• Task to carry out:
Transcribe the stretch of items from the line containing "Given: Open YouTube" through the line containing "click(589, 441)", keeping every line identical to the original.

(A block of data)
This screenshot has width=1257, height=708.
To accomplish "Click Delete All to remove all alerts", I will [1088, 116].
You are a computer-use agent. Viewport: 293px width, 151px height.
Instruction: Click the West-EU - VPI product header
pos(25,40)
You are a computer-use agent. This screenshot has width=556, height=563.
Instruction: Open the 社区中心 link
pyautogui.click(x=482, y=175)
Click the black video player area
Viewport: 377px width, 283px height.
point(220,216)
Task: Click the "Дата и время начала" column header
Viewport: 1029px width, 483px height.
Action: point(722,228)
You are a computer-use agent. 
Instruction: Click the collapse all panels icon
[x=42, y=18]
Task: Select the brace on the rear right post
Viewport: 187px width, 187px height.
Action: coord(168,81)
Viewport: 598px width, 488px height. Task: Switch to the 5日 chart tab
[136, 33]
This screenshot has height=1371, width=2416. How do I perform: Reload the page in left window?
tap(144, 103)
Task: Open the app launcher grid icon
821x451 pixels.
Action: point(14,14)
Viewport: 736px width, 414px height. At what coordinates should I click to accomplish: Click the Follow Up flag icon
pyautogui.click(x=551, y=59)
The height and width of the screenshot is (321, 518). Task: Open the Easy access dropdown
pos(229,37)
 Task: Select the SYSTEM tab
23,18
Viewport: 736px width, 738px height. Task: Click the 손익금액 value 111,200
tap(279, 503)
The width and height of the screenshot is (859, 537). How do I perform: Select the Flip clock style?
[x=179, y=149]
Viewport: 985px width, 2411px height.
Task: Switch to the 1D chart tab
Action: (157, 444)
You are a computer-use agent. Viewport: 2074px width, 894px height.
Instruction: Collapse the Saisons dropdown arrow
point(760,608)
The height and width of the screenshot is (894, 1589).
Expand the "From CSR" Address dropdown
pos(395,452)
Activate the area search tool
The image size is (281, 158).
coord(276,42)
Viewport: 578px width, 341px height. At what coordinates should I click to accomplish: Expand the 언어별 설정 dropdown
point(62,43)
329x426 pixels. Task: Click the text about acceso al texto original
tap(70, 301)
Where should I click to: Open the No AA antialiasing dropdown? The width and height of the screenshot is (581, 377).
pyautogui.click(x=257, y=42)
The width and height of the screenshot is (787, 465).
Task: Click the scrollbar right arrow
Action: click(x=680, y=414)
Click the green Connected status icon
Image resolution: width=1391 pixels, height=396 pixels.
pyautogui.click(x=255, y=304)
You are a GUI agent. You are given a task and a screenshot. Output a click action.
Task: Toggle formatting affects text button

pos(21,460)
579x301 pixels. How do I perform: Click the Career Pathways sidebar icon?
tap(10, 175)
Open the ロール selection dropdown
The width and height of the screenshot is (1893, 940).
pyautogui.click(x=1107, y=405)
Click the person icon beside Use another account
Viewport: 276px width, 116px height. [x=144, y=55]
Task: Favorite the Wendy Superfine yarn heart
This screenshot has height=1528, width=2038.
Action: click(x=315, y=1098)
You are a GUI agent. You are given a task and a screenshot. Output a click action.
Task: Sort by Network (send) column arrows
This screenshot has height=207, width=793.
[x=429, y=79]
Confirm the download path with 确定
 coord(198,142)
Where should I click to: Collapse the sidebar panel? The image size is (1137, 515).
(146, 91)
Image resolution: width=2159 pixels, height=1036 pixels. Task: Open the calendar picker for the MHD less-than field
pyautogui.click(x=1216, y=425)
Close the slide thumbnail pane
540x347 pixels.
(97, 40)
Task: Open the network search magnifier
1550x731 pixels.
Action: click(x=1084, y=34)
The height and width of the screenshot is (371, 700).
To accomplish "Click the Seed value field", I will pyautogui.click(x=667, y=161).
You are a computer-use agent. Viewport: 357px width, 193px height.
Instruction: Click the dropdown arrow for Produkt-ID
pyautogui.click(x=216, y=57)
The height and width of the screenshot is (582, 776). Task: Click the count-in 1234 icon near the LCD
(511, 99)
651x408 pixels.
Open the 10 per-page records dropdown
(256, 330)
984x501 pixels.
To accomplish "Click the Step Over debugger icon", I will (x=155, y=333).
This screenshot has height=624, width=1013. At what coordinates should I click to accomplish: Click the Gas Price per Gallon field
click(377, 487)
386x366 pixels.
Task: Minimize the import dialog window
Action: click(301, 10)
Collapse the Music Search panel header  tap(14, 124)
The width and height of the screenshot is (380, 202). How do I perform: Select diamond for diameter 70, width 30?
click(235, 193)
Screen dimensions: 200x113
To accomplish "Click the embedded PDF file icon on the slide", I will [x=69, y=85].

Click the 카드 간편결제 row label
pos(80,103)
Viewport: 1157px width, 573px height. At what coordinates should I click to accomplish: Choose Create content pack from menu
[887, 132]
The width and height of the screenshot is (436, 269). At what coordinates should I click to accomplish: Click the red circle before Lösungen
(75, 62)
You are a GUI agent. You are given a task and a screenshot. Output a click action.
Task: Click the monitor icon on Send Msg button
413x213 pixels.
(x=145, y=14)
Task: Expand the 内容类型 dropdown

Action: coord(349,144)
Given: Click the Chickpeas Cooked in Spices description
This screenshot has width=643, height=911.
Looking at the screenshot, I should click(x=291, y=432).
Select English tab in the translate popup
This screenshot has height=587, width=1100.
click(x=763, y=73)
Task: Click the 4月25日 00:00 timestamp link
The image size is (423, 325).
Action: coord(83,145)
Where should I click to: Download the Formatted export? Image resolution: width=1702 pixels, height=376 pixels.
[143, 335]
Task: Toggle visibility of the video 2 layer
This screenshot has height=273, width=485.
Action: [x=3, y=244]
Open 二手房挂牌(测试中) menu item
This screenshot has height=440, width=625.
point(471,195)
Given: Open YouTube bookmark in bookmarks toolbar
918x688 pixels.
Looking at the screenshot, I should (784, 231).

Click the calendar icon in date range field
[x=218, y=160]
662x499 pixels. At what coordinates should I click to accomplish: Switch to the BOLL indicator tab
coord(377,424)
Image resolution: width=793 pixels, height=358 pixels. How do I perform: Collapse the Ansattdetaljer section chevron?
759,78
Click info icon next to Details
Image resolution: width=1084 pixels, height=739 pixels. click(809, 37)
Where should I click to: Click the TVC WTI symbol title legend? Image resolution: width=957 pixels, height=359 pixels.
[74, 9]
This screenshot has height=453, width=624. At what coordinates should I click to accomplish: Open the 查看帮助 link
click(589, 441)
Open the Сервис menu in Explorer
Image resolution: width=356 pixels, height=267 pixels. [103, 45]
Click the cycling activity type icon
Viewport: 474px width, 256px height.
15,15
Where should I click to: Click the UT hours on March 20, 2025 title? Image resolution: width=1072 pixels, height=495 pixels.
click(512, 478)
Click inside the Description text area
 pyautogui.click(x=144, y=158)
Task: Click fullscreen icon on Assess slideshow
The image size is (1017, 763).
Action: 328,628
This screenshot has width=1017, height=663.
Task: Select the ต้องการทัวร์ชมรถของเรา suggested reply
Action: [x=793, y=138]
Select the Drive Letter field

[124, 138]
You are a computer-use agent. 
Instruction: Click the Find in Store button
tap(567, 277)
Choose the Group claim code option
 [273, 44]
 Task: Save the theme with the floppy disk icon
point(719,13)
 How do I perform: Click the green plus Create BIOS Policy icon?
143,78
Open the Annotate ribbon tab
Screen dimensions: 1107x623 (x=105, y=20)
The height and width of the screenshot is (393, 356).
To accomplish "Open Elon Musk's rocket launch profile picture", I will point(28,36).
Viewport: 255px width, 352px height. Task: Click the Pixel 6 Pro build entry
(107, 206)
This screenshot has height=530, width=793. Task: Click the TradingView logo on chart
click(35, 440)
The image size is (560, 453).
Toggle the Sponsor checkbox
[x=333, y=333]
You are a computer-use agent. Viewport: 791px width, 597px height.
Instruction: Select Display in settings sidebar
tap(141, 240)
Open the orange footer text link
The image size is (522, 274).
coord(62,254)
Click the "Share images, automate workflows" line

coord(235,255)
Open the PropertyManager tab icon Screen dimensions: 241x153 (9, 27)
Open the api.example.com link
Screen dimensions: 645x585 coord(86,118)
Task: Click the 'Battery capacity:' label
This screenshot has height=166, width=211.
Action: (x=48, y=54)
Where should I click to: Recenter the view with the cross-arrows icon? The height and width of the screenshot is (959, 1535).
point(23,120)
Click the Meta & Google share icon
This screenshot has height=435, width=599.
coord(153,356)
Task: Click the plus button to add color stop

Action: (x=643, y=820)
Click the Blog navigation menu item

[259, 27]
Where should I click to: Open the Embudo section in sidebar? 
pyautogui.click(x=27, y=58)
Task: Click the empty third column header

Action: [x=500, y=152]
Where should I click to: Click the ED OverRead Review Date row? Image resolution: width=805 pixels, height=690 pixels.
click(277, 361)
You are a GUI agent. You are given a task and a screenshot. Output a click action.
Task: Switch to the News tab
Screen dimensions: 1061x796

• Exercise answer:
Given: Open YouTube bookmark in bookmarks toolbar
918x688 pixels.
Looking at the screenshot, I should (784, 231).

Click the calendar icon in date range field
[x=218, y=160]
662x499 pixels. At what coordinates should I click to accomplish: Switch to the BOLL indicator tab
coord(377,424)
Image resolution: width=793 pixels, height=358 pixels. How do I perform: Collapse the Ansattdetaljer section chevron?
759,78
Click info icon next to Details
Image resolution: width=1084 pixels, height=739 pixels. click(809, 37)
Where should I click to: Click the TVC WTI symbol title legend? Image resolution: width=957 pixels, height=359 pixels.
[74, 9]
This screenshot has height=453, width=624. At what coordinates should I click to accomplish: Open the 查看帮助 link
click(589, 441)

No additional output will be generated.